Langkah kaki saling bersautan dalam heningnya lorong yang mereka pijak. Jian harus berlari untuk menyeimbangi Ammar yang berjalan tergesa. Langkahnya terlalu kecil di banding Ammar. Dia sudah meminta Ammar tenang namun tetap saja pria itu sangat cemas.

Jian melihat Ammar menengok ke semua arah mencari sesuatu. Baru saja dia akan menariknya ke dalam lift di sampingnya berada, Ammar telah lebih dulu berbelok menaiki tangga setelah melihat gambarnya di dinding.

Cemas membuat Ammar bisa sebego itu.
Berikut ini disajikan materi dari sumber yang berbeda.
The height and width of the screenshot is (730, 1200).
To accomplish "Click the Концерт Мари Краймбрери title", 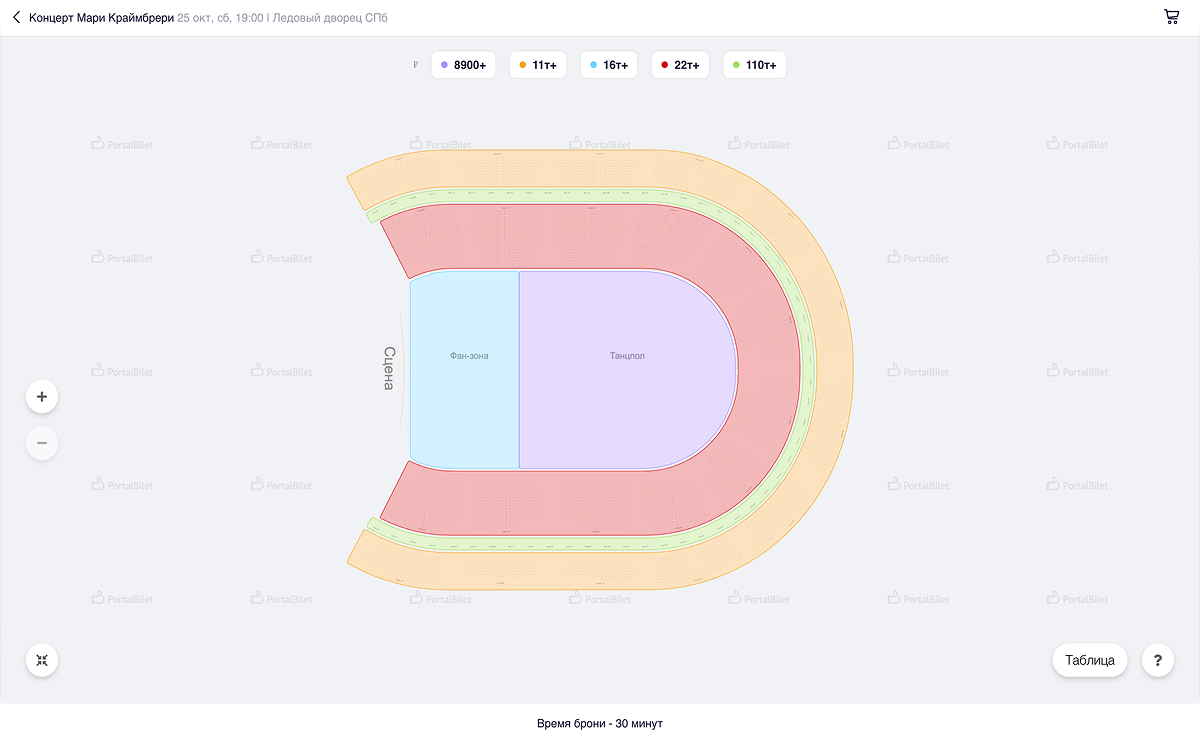I will pyautogui.click(x=101, y=18).
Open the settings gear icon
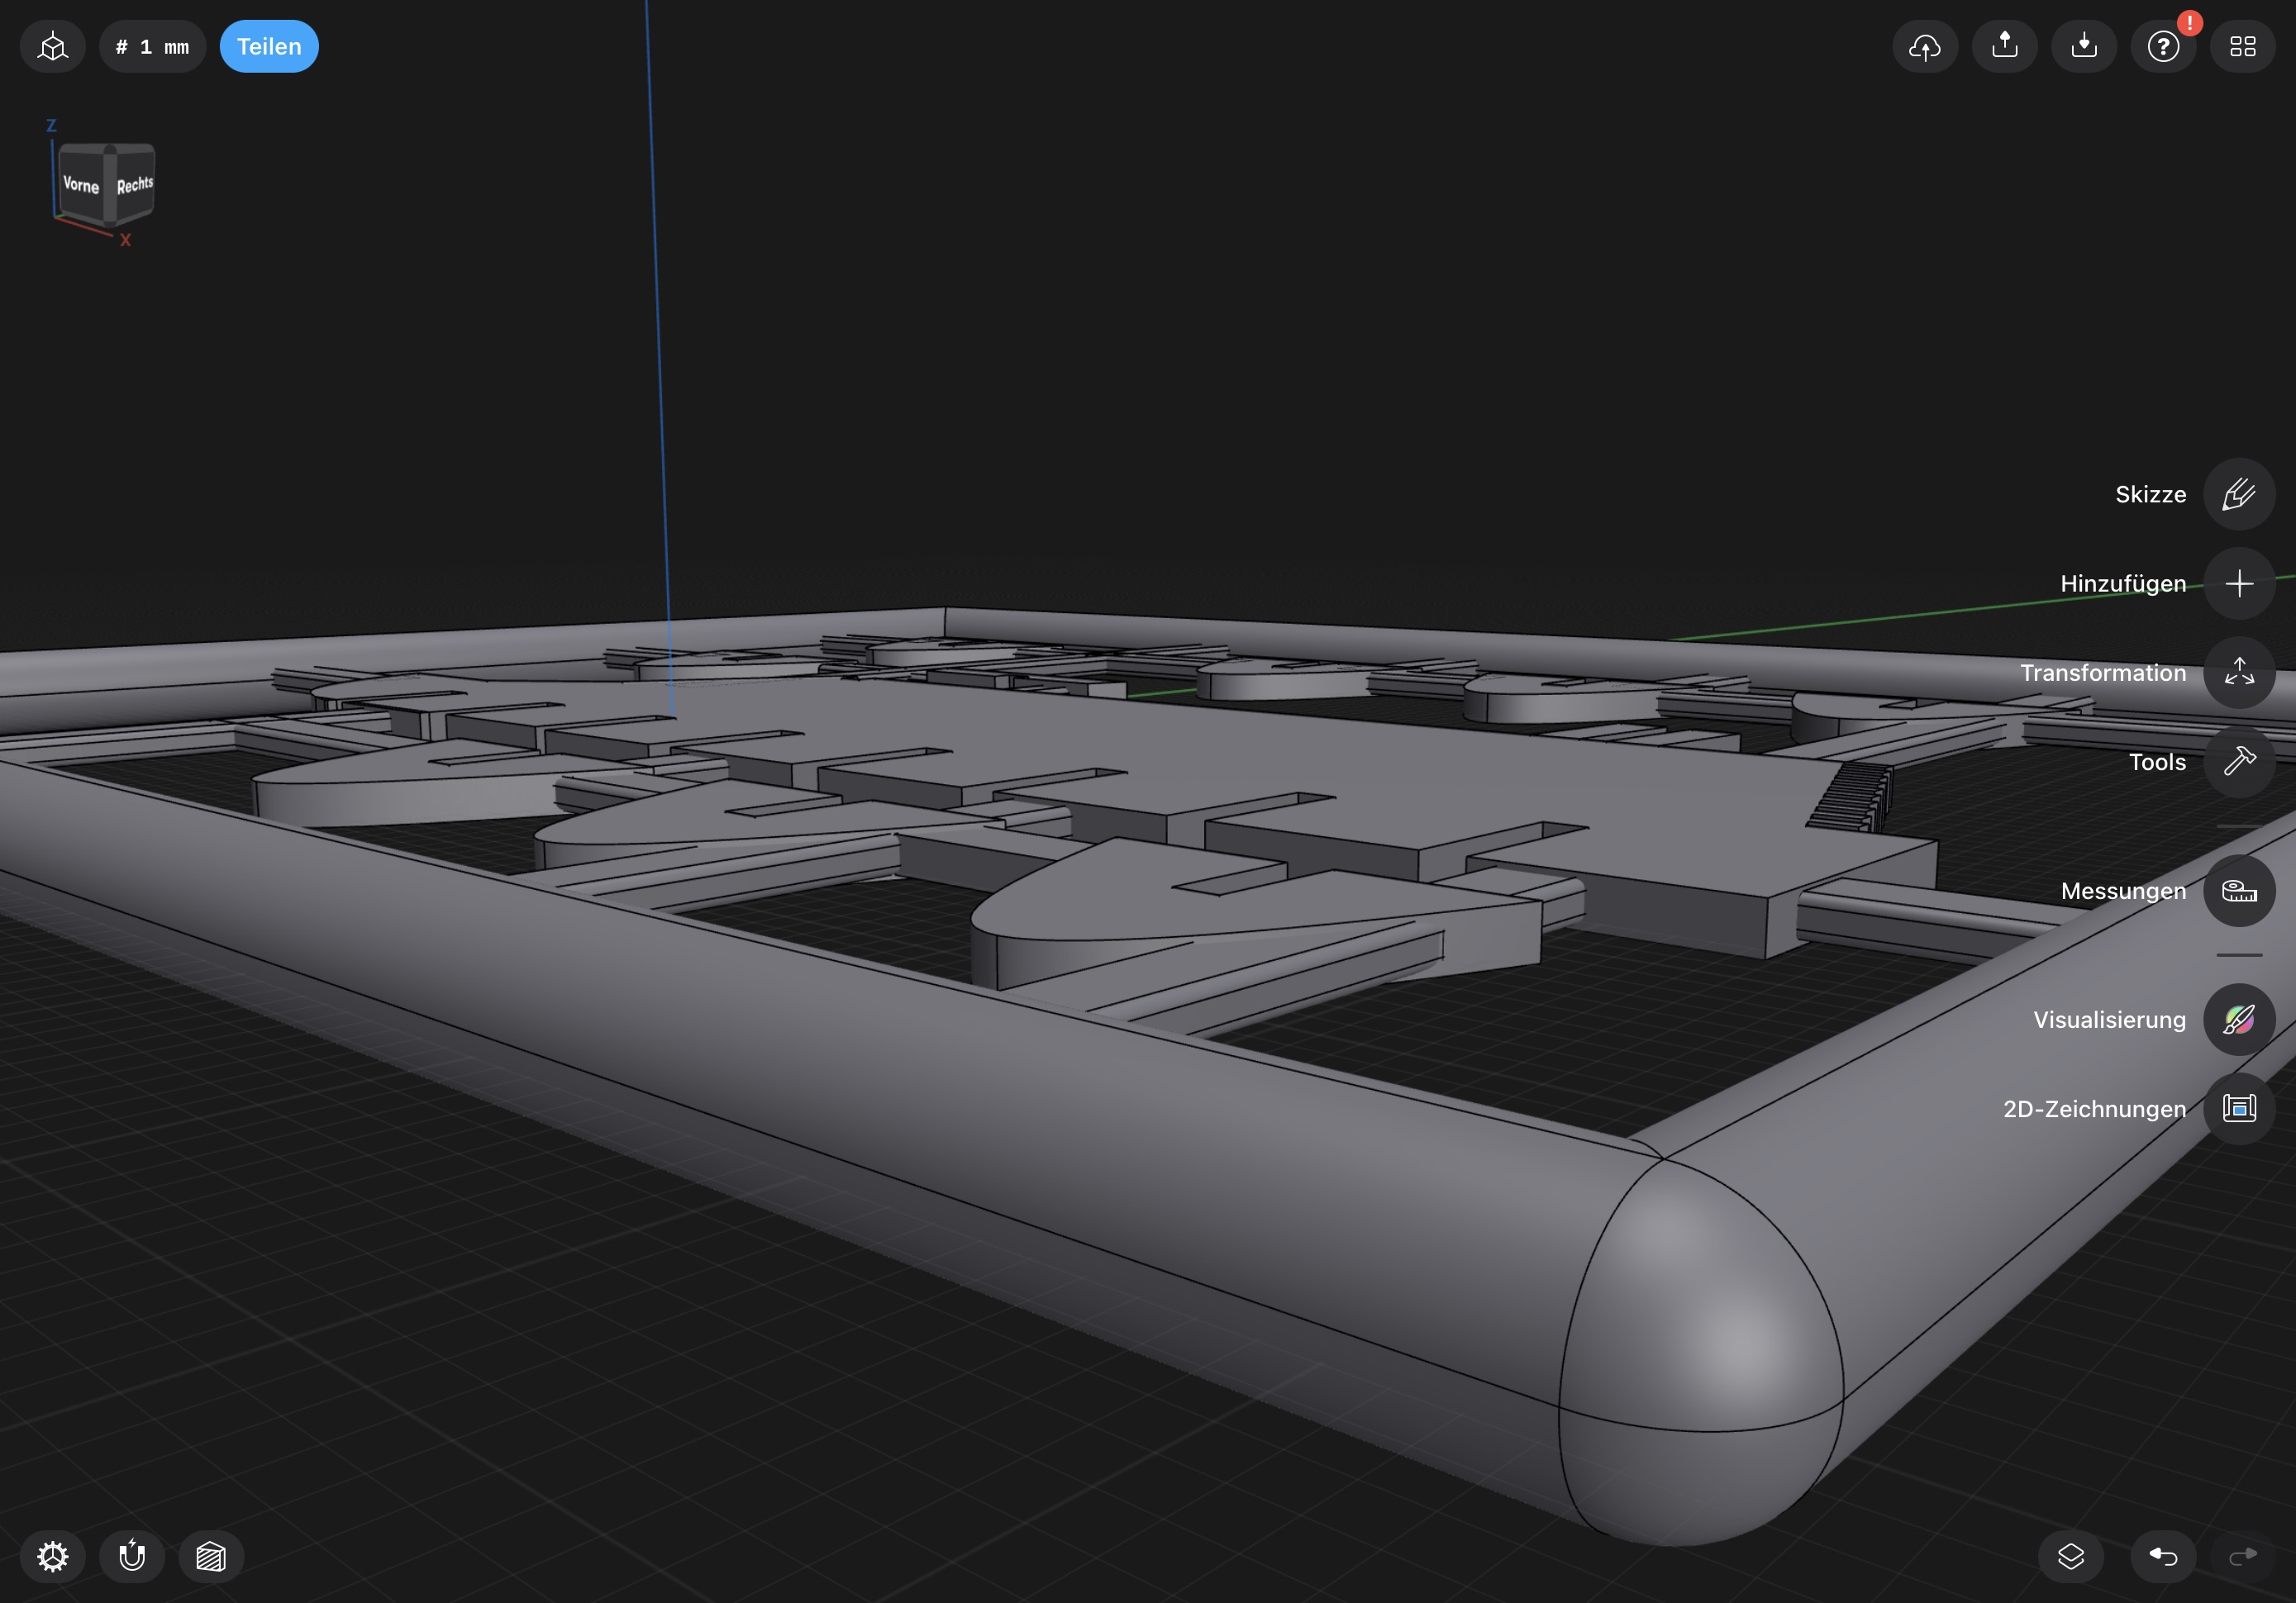The width and height of the screenshot is (2296, 1603). 53,1556
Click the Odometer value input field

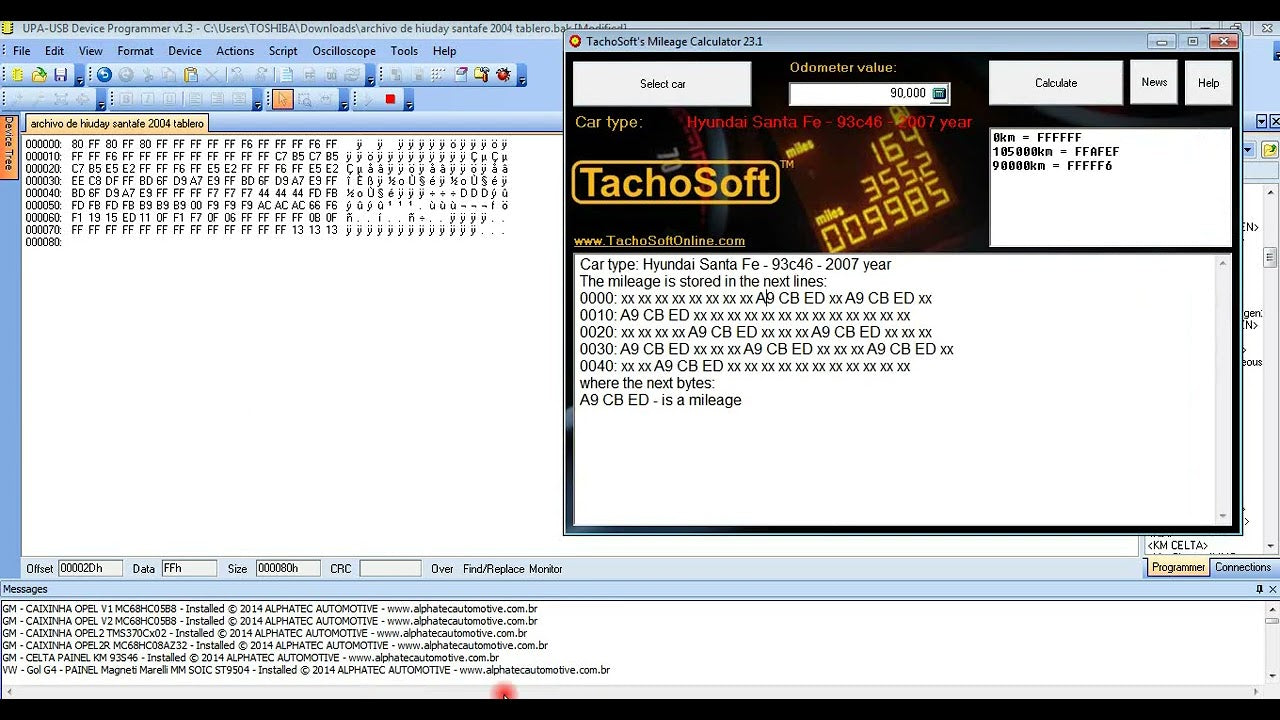tap(858, 93)
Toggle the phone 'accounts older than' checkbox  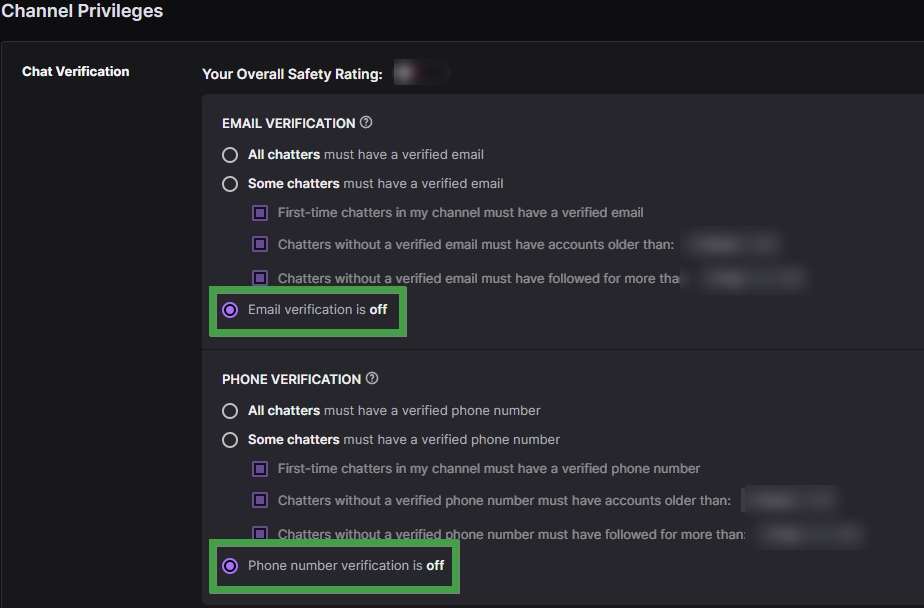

Padahal jelas, di belakangnya, di samping Jian, lift bisa membawa mereka naik ke lantai lain.

Jian masih cerdas untuk tidak membuat kakinya sakit menaiki ratusan anak tangga darurat. Dia menekan tombol lift dan masuk. Tangannya menyilang dengan telunjuk bergerak seirama menunggu lift sampai di lantai 24.

Jauh berbeda dengan Ammar yang terus menaiki tangga walaupun napasnya sudah tersengal. Dipijaki dengan cepat setiap anak tangga tersebut. Masuk ke lantai 6 seorang office boy menatapnya heran. Ditepuk bahu Ammar tersebut sehingga terperanjat.

"Pak, Bapak naik tangga? Mau ke lantai berapa?"

Ammar mengatur deru napasnya sebelum menjawab. Dia menopang tumitnya sambil meraup udara sebanyak mungkin.

"24."

"Bapak bisa naik lift. Apartemen kami menyediakan itu untuk akses setiap lantai."

Ammar mendesah. Kenapa dia bisa selupa itu untuk mencari lift. Padahal setiap lantai tidak hanya ada satu lift. Sehingga mudah ditemukan di setiap sudut ruangan.

"Di sana, Pak, liftnya."

Tanpa menjawab, dia segera beranjak dan menekan tombol lift tak sabar.

Lift itu terbuka menunjukkan Jian yang membungkam mulutnya hendak tertawa. Mana mungkin dia bisa tertawa lepas di saat keadaan Ammar begitu kacau. Menggeser tubuhnya dan menyilakan Ammar untuk masuk. Sekhawatirnya ia, dia tetap menggunakan akal sehatnya. Ammar pikir, dia sendiri yang kalang kabut. Jian bahkan merasa terpukul mendengar berita itu.

"Nih,"

Jian menyerahkan sapu tangan ke hadapan Ammar.

"Makasih."

"Cemas bikin orang jadi bego, ya?"

Disela mengelap keringat di wajahnya Ammar melirik kesal Jian.

"Kalimat kamu, Ji!"

"Ups!" Jian tertawa sambil membekap mulutnya.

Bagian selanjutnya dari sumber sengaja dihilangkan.